Em Carimara: Beneath the Forlorn Limbs você encarna a Carimara, uma criatura mágica muda, feita de musgo e luz refletida, cujo único meio de comunicação é um baralho de cartas com glifos arcanos. A missão parece simples: acalmar um espírito que assombra uma antiga casa rural. Com o tempo você percebe que essa casa é mais do que tá empoeirada paredes ela está costurada por memórias dolorosas e sombras que ressoam em cada objeto abandonado.
O folclore normando cai sobre tudo como neblina fria; cada lenda que inspira o jogo carrega aquela sensação de superstição antiga onde perguntar demais pode abrir portas que deveriam permanecer fechadas. A insana e louca estética retrô low-poly misturada com texturas feitas à mão e animações estilo stop-motion ajuda a transformar o ambiente num limbo entre realidade e sonho esquecido. Você anda pelos corredores, observa cada detalhe, ouve sussurros das madeiras rangendo, vê a luz da vela tremulando e se pergunta se esse espírito que vai exorcizar é mesmo externo ou parte de algo interno.

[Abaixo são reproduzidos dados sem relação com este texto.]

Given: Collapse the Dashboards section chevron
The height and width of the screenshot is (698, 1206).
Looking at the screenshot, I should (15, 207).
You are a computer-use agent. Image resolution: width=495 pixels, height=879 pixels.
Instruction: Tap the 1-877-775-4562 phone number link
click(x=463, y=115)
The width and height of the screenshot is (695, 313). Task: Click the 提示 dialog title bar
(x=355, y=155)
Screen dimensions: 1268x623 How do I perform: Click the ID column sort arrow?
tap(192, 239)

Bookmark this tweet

As escolhas importam mais do que combates. Perguntas erradas não só atrasam o progresso, elas matam a atmosfera e podem despertar algo que se lembrará do seu nome — algo que talvez estivesse dormindo, mas que você incomodou. A lore de Carimara fala sobre dúvida, sobre luto e sobre o peso do silêncio. O “terror” do jogo não está no susto óbvio mas no que não dito, no que se esconde entre palavras não faladas, memórias tortas e no quanto de sussurro cabe dentro de um lar que já foi cheio de vozes.